▶ TO DO: The answer must consist of every line in the data that contains "agent".

▶ TASK MATERIAL:

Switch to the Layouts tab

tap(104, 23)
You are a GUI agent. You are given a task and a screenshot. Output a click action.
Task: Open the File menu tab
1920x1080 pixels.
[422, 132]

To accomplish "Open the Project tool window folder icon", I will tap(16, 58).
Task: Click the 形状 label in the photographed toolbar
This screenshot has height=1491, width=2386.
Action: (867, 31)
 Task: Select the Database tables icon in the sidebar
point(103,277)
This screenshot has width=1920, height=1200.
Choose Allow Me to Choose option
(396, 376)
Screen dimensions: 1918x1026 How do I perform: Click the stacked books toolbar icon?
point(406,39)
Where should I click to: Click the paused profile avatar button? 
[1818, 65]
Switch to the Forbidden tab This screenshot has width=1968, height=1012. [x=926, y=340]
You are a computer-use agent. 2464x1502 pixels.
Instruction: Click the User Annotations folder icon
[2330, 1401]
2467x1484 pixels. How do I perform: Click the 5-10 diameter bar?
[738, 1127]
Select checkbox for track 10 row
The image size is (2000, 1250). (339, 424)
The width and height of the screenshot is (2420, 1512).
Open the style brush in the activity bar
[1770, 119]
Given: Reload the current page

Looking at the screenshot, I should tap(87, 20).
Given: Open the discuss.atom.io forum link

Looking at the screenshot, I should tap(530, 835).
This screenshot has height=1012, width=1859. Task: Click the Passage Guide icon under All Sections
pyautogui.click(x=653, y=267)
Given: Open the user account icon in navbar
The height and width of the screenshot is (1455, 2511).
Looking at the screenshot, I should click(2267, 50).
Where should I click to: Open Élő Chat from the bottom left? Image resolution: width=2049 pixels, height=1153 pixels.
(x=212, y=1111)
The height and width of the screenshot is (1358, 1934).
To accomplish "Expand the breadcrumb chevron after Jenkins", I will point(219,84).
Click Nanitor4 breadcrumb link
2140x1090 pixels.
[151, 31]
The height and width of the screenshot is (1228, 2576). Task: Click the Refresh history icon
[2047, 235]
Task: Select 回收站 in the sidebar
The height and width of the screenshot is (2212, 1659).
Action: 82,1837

▶ RESULT OF THE EXERCISE:
You are a GUI agent. You are given a task and a screenshot. Output a click action.
You are a computer-use agent. 2464x1502 pixels.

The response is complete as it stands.